When I am quiet, I hear God reminding me of this. And I will carry those promises with me as I go.

5 Responses to “handiworkings”

  1. Ange H July 16, 2011 at 12:16 am #

    Hi Roseann. This is yet another beautiful update filled with emotion. So much has happened since you landed in Haiti. You and Justin have done so much, felt so much. The ripples of your love, generosity, and compassion will continue to cascade forward and outward in ways you may never even know.

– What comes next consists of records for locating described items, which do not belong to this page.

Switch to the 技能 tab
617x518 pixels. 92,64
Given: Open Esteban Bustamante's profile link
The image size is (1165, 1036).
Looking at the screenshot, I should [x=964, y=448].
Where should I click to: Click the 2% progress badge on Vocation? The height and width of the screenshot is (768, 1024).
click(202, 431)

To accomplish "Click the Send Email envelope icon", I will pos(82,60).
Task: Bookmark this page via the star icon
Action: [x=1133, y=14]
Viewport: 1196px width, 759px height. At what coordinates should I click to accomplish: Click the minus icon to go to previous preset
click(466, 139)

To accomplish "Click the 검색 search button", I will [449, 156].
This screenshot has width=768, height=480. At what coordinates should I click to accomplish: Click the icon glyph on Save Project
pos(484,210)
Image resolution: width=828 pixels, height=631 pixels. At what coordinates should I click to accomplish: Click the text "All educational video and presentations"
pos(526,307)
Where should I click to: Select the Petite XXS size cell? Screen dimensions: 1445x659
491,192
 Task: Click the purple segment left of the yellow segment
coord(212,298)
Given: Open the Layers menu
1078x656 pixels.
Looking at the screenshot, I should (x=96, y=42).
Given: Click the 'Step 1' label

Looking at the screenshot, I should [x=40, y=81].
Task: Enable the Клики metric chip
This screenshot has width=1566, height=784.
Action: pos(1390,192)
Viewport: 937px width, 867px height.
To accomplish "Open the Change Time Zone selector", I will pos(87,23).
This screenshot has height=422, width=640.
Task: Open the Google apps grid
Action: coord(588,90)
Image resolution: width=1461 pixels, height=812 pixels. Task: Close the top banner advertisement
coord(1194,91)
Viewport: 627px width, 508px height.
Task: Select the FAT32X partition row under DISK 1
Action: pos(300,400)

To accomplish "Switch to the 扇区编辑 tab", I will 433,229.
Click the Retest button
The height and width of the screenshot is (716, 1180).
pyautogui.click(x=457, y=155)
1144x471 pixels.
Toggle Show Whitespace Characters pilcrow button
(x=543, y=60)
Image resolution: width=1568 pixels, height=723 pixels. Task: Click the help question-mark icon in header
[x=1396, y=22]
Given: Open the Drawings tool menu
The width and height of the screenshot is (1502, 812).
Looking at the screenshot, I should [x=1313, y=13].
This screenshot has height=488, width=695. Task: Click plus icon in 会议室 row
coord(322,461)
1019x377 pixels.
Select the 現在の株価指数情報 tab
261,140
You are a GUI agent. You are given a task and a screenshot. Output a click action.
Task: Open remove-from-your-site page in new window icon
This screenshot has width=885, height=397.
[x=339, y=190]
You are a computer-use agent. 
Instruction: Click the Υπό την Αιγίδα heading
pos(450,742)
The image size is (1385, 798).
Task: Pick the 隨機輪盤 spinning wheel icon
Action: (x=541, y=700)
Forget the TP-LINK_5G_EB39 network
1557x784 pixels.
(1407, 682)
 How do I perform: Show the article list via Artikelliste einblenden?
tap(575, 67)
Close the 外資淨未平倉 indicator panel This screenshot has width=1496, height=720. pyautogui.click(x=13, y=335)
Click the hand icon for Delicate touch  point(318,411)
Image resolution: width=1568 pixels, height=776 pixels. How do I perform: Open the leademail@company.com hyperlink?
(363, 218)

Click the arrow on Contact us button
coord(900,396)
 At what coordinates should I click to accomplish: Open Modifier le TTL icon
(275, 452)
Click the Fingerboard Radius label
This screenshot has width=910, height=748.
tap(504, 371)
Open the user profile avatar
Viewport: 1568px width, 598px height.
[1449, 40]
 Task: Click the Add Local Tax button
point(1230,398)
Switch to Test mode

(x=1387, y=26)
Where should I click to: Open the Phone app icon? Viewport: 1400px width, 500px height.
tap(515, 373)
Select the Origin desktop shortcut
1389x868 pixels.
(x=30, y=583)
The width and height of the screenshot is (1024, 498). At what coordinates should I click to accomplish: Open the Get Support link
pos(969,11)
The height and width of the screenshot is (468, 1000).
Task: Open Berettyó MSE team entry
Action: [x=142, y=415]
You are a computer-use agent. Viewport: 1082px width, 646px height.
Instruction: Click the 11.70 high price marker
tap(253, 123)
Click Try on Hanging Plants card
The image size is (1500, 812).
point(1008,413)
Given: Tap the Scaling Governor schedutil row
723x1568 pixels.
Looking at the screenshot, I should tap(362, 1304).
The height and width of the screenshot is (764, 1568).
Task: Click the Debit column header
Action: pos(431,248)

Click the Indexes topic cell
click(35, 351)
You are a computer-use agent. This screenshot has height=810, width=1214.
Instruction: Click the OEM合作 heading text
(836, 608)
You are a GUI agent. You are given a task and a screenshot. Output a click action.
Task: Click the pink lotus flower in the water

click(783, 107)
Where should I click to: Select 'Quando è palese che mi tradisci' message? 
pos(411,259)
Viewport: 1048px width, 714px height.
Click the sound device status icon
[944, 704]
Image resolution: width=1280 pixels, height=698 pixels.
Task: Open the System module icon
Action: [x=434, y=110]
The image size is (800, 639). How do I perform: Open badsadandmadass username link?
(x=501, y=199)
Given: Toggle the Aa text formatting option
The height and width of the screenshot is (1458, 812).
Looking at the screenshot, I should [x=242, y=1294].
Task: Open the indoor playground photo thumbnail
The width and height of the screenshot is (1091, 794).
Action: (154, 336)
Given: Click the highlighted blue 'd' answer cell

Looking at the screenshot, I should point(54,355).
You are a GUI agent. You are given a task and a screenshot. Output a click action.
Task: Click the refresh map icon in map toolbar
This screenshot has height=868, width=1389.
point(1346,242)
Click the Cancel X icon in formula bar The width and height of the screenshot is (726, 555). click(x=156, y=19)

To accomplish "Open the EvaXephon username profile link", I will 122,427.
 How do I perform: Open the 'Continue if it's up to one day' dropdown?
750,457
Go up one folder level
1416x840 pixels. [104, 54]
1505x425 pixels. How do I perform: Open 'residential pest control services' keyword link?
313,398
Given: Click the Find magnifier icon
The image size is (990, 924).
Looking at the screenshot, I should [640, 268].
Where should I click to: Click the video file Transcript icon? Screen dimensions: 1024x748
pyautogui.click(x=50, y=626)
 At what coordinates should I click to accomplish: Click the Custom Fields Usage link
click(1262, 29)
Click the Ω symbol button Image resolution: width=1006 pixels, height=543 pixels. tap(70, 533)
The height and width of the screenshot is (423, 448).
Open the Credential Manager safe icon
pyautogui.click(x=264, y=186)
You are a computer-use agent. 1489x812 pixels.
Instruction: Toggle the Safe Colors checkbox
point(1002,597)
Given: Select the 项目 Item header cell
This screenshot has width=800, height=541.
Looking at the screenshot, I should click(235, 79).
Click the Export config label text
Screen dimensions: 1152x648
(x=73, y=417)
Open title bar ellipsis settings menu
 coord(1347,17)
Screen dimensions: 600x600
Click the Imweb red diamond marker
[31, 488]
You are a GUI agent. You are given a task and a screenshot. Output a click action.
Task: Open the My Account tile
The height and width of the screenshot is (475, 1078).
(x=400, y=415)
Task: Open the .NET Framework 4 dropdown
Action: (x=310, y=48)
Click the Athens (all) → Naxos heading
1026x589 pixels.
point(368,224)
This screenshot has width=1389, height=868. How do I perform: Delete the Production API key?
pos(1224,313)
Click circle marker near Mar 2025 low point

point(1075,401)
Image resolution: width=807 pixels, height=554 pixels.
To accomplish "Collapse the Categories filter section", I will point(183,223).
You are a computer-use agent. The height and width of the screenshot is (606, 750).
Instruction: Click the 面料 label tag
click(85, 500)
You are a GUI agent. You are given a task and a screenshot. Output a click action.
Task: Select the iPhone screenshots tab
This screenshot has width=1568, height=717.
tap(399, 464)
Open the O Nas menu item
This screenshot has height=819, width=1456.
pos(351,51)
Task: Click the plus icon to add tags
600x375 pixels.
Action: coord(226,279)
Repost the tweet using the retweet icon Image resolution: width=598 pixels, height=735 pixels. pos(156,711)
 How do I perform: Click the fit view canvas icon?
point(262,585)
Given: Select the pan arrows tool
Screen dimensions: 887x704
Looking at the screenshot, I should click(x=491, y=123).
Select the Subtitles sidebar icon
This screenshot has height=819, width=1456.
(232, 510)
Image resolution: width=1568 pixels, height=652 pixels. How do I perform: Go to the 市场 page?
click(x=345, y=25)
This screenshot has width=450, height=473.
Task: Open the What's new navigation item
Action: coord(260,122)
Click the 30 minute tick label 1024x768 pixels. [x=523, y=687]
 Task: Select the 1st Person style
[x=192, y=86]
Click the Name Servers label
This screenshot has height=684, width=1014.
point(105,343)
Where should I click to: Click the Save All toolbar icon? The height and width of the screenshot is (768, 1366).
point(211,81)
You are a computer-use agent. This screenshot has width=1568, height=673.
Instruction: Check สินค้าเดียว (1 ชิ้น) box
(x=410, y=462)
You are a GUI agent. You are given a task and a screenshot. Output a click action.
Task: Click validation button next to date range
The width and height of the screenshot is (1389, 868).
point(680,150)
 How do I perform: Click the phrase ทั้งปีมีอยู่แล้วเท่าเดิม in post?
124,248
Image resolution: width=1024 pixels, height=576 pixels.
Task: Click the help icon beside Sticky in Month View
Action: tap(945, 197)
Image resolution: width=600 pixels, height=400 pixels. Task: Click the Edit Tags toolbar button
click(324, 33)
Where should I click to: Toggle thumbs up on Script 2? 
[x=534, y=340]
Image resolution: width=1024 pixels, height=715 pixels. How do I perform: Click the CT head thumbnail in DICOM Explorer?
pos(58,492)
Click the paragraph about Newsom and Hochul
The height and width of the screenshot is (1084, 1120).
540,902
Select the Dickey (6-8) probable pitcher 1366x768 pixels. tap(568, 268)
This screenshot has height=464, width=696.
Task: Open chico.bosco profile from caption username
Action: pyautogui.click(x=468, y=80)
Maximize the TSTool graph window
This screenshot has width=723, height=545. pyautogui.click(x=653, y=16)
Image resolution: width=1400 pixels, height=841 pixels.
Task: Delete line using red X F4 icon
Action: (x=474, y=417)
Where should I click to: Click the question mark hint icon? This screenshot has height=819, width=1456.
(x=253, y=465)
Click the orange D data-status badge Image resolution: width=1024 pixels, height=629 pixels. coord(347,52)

    Take comfort in knowing that part of you will always be in Haiti, that once home you will walk daily through a garden…each flower a vivid memory, which will sweeten your days for years to come. And you WILL go back to Haiti. Of that I’m sure. To your friends, your colleagues, to the families you have come to love and who love you.

    I read this quote once, and it brought me comfort: “I wanted a perfect ending. Now I’ve learned, the hard way, that some poems don’t rhyme, and some stories don’t have a clear beginning, middle, and end. Life is about not knowing, having to change, taking the moment and making the best of it, without knowing what’s going to happen next.” ~Gilda Radner

    You have made these months into a culmination of many unforgettable moments…some heartbreaking, some so wonderful they took your breath away. I’m grateful that I have been given a glimpse into this amazing journey. Thank you…merci, xo.

    • roseannd July 20, 2011 at 12:21 pm #

      Ange, I love you. You have a way with words that reach the deep parts of the soul. I am forever grateful for your friendship.

  2. Linda M July 18, 2011 at 8:57 am #

    Thanks for making me cry:)

  3. Al July 18, 2011 at 2:30 pm #

    Praise Him!
    You guys are truly such beautiful vessels that God is working through. Thank you for sharing these stories, for reminding us of how to pray, how to dream bigger, and how to care for our neighbors!
    xoxo
    Al

  4. Ann Dominguez December 18, 2018 at 10:16 am #

    I found your blog through an SP Haiti connection and am so glad I did. Thanks for telling truth here and witnessing to your time and God’s hand.
    Blessings on you both an little Redding!